Although the fight had been taken out of Tenet, the group of cardiologists and surgeons that performed the procedures were still denying they had done anything wrong. One by one though, the eight doctors involved agreed to settle the claims brought against them until just one surgeon defendant remained. That surgeon was adamant he had done nothing wrong and was refusing to settle. As Reiner and Simpson were negotiating and finalizing settlements with the other seven doctors, Hackerman, Frankel and Leyendecker prepared to do battle with the lone holdout. The trio flew to Denver and cross-examined the doctor for three days over the details of each of his former patients surgeries who'd filed suit against him. Not long thereafter, the surgeon relented and agreed to settle with his former patients.

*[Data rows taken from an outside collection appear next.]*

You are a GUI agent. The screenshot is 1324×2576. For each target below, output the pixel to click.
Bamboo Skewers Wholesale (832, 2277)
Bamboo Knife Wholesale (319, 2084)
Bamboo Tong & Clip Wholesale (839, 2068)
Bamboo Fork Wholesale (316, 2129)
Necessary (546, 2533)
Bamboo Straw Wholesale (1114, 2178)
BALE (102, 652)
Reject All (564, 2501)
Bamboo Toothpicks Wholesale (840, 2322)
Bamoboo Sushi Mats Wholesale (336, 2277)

About two years after the crusade on behalf of their individual clients reached a successful completion, Tenet paid the United State's government $900 million for manipulating the Medicare system in connection with its hospital operations.  Today, that settlement remains one of the largest ever from a profit hospital system.

Money Driven Medicine

In her book Money Driven Medicine, Maggie Mahar explores the many reasons health care costs have soared in the US.  It examines two cases Moriarty Leyendecker brought against Tenant Healthcare and NME involving bribed doctors performing unnecessary heart surgeries and psychiatrists sucking insurance monies dry by admitting teens into psych wards.  

Her book spawned a documentary titled Money Driven Medicine, which reveals how a profit-hungry medical-industrial complex has turned health care into a system that squanders millions of dollars on unnecessary tests, unproven and sometimes unwanted procedures and overpriced prescription drugs.